Why Symfony (over framework X)? - dave1010uk
http://fabien.potencier.org/article/65/why-symfony

======
chrisacky
The title of this article post "Why Symfony (over framework X)" is highly
misleading when all of the arguments that are suggested for choosing Symfony
apply also to ZF.

It is also _missing a substantial disclaimer_ , in that the article is written
by the founder of the Symfony Project (if you weren't aware)... Anyway... I'm
not going ot argue on the merits of which framework is better, (I use both and
think they are both fantastic, but this post is grossly misleading if you are
trying to do a subjective comparison).

\- ZF employs a use at will philosophy. You don't have to use any components
or the full stack if you don't want to.

\- ZF is also used by many large companies. How is this different to Symfony?
(clue: It isn't).

\- ZF also has a huge community, it also has a huge demand for ZF developers.
As does Symfony. Both IRC channels have several hundred users connected
always.

\- ZF, also embraces the "don't reinvent the wheel" philosophy (where
possible). That's why ZF never tried to implement an ORM. What's the point
when Doctrine exists. The only reason it wasn't include in sources is because
of mutually exclusive licences.

\- "Symfony tries to bring innovation to PHP"... This is a little facetious,
but ZF also does the same. Symfony and ZF both have a minimum PHP version of
5.3... Both have started to make the lifes of developers as easier as possible
with composer/phar. ZF also uses Dependency Injection...
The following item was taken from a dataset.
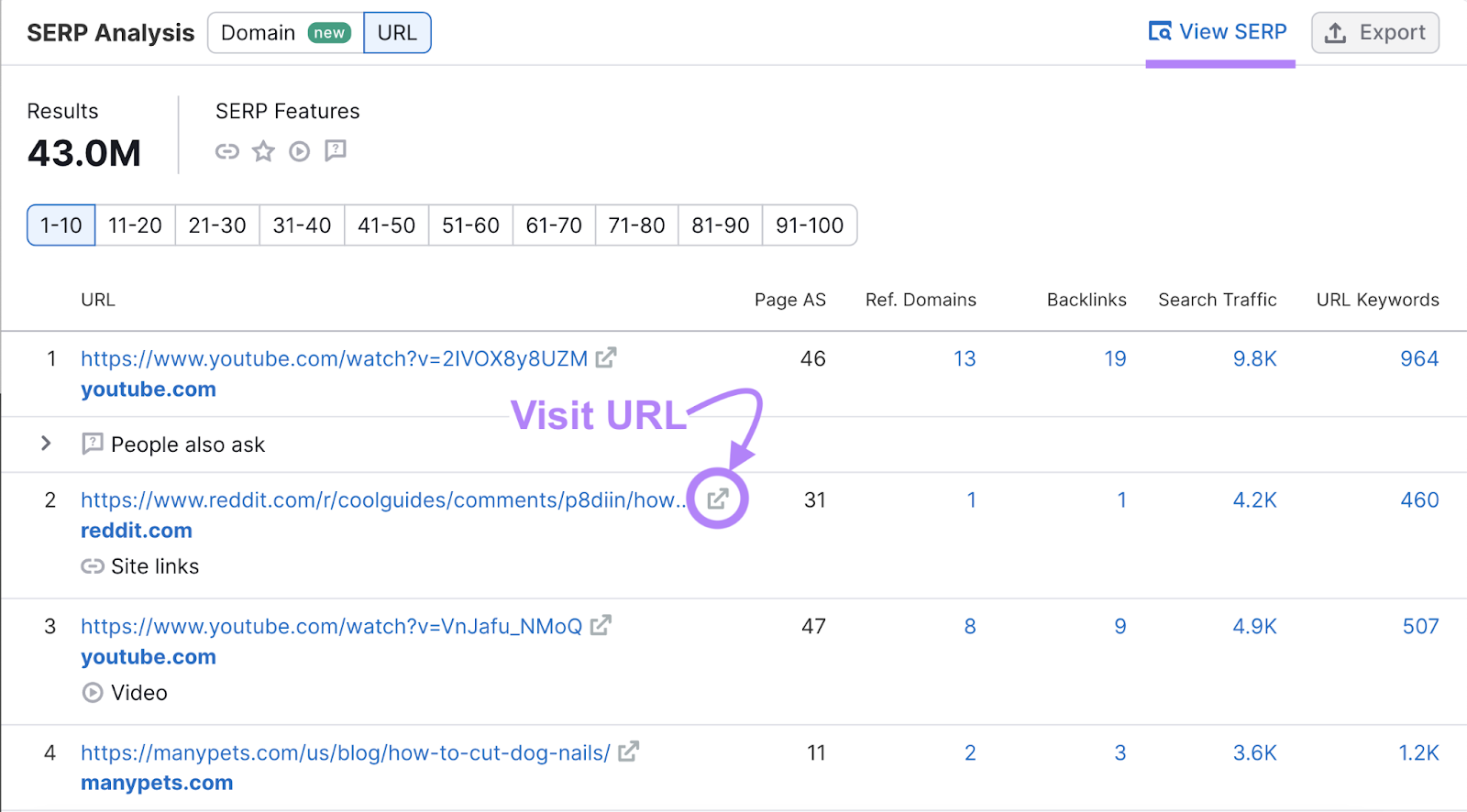Open external link icon for VnJafu_NMoQ video
This screenshot has height=812, width=1467.
[601, 625]
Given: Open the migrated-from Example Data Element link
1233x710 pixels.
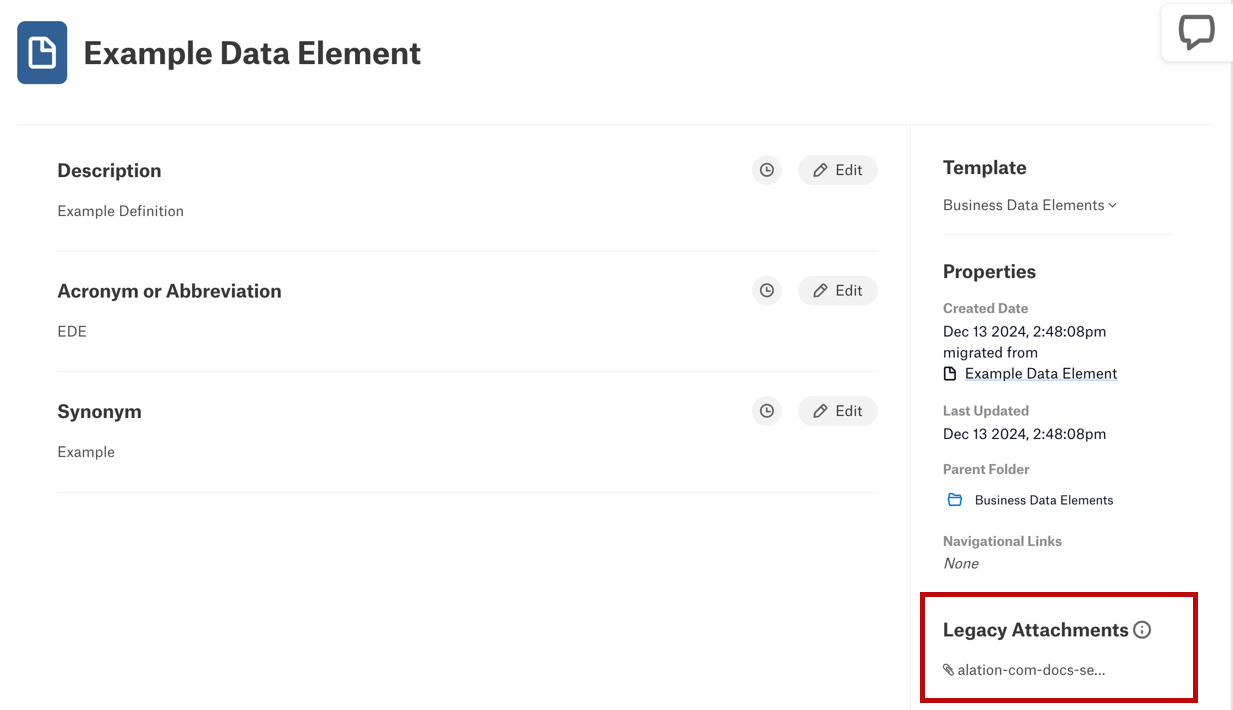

Background: I use both Zend Framework and Symfony on the same project. Why?
Because they both use the same use at will philosophy... So to say "Why use
Symfony" or "Why use Zend Framework" over another framework... is misleading
again, because ultimately, you are never restricted to a single framework
anyway, you can still pick out individual components... The only real choice
you have is which MVC/Application you want to use.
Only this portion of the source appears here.